───── ENTRIES SUPPLIED ─────

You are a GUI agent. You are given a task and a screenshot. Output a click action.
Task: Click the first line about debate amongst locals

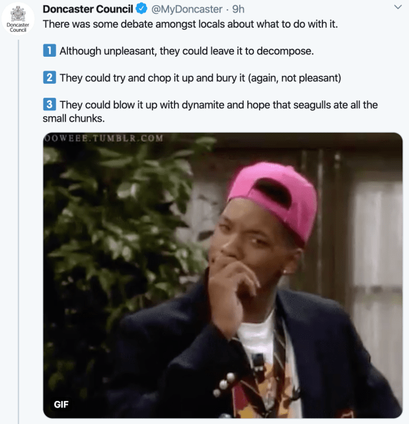point(190,24)
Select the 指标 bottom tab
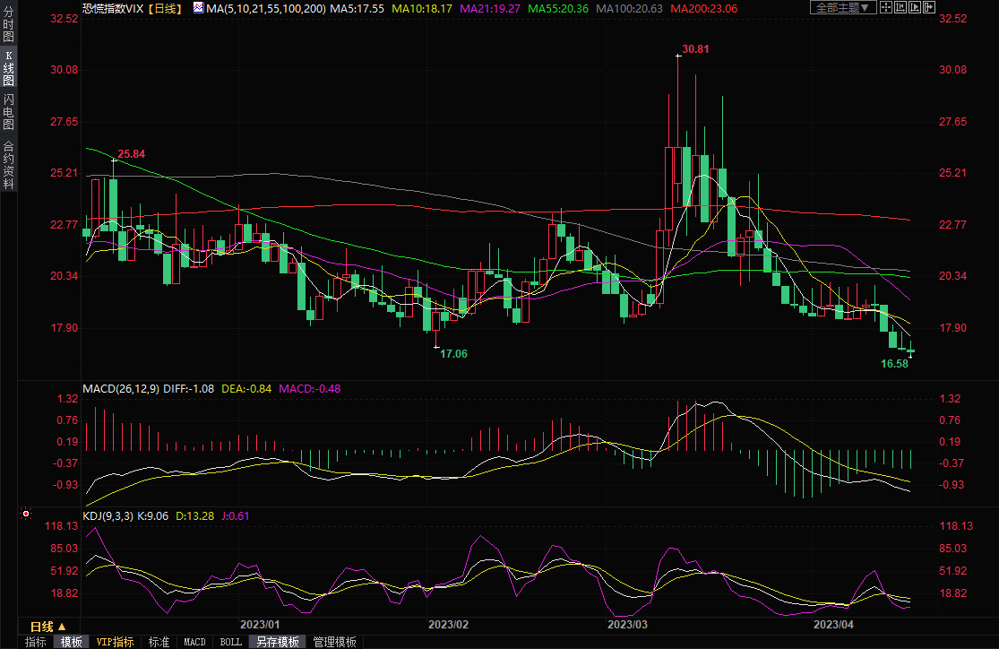The image size is (999, 649). point(36,642)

─────

TASK REQUIREMENTS
Would you retype every record above exactly, leaving out the pictures?

EXERCISE OUTPUT
You are a GUI agent. You are given a task and a screenshot. Output a click action.
Task: Click the first line about debate amongst locals

point(190,24)
Select the 指标 bottom tab
The image size is (999, 649). point(36,642)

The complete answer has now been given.